**WHAT YOU WILL DO**:
Print every record exactly, omitting none.

START RECORDS PROVIDED

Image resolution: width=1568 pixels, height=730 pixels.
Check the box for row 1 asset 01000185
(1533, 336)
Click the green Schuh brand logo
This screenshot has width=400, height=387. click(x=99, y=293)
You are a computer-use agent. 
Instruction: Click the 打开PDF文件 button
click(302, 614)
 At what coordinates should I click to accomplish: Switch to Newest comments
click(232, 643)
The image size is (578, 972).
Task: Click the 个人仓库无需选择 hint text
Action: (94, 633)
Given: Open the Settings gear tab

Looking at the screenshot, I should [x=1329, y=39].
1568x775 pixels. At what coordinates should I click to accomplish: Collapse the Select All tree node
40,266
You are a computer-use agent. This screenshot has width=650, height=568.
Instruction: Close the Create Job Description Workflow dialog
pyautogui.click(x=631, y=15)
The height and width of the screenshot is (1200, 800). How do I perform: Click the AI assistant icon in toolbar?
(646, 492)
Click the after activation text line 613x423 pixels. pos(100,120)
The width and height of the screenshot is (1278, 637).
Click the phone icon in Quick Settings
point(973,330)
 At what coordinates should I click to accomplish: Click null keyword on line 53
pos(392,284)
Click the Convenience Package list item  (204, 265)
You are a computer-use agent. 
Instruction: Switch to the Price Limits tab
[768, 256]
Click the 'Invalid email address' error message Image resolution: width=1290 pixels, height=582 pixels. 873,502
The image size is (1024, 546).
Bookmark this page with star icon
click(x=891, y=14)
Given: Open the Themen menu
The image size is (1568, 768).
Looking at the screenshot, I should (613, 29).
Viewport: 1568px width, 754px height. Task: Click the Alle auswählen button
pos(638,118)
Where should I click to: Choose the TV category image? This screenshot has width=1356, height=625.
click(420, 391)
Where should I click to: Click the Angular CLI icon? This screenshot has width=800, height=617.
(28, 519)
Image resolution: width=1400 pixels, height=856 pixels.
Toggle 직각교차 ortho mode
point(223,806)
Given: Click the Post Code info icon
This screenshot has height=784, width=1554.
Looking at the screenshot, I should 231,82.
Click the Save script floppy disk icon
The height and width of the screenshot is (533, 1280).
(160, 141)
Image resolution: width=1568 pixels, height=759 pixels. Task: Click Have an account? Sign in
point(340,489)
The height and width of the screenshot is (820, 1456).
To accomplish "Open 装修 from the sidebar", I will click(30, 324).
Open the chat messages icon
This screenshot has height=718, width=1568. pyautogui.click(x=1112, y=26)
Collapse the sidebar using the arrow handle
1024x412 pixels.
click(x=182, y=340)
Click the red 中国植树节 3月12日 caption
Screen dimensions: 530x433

END RECORDS PROVIDED

**ANSWER AREA**:
Image resolution: width=1568 pixels, height=730 pixels.
Check the box for row 1 asset 01000185
(1533, 336)
Click the green Schuh brand logo
This screenshot has width=400, height=387. click(x=99, y=293)
You are a computer-use agent. 
Instruction: Click the 打开PDF文件 button
click(302, 614)
 At what coordinates should I click to accomplish: Switch to Newest comments
click(232, 643)
The image size is (578, 972).
Task: Click the 个人仓库无需选择 hint text
Action: (94, 633)
Given: Open the Settings gear tab

Looking at the screenshot, I should [x=1329, y=39].
1568x775 pixels. At what coordinates should I click to accomplish: Collapse the Select All tree node
40,266
You are a computer-use agent. This screenshot has width=650, height=568.
Instruction: Close the Create Job Description Workflow dialog
pyautogui.click(x=631, y=15)
The height and width of the screenshot is (1200, 800). How do I perform: Click the AI assistant icon in toolbar?
(646, 492)
Click the after activation text line 613x423 pixels. pos(100,120)
The width and height of the screenshot is (1278, 637).
Click the phone icon in Quick Settings
point(973,330)
 At what coordinates should I click to accomplish: Click null keyword on line 53
pos(392,284)
Click the Convenience Package list item  (204, 265)
You are a computer-use agent. 
Instruction: Switch to the Price Limits tab
[768, 256]
Click the 'Invalid email address' error message Image resolution: width=1290 pixels, height=582 pixels. 873,502
The image size is (1024, 546).
Bookmark this page with star icon
click(x=891, y=14)
Given: Open the Themen menu
The image size is (1568, 768).
Looking at the screenshot, I should (613, 29).
Viewport: 1568px width, 754px height. Task: Click the Alle auswählen button
pos(638,118)
Where should I click to: Choose the TV category image? This screenshot has width=1356, height=625.
click(420, 391)
Where should I click to: Click the Angular CLI icon? This screenshot has width=800, height=617.
(28, 519)
Image resolution: width=1400 pixels, height=856 pixels.
Toggle 직각교차 ortho mode
point(223,806)
Given: Click the Post Code info icon
This screenshot has height=784, width=1554.
Looking at the screenshot, I should 231,82.
Click the Save script floppy disk icon
The height and width of the screenshot is (533, 1280).
(160, 141)
Image resolution: width=1568 pixels, height=759 pixels. Task: Click Have an account? Sign in
point(340,489)
The height and width of the screenshot is (820, 1456).
To accomplish "Open 装修 from the sidebar", I will click(30, 324).
Open the chat messages icon
This screenshot has height=718, width=1568. pyautogui.click(x=1112, y=26)
Collapse the sidebar using the arrow handle
1024x412 pixels.
click(x=182, y=340)
Click the red 中国植树节 3月12日 caption
Screen dimensions: 530x433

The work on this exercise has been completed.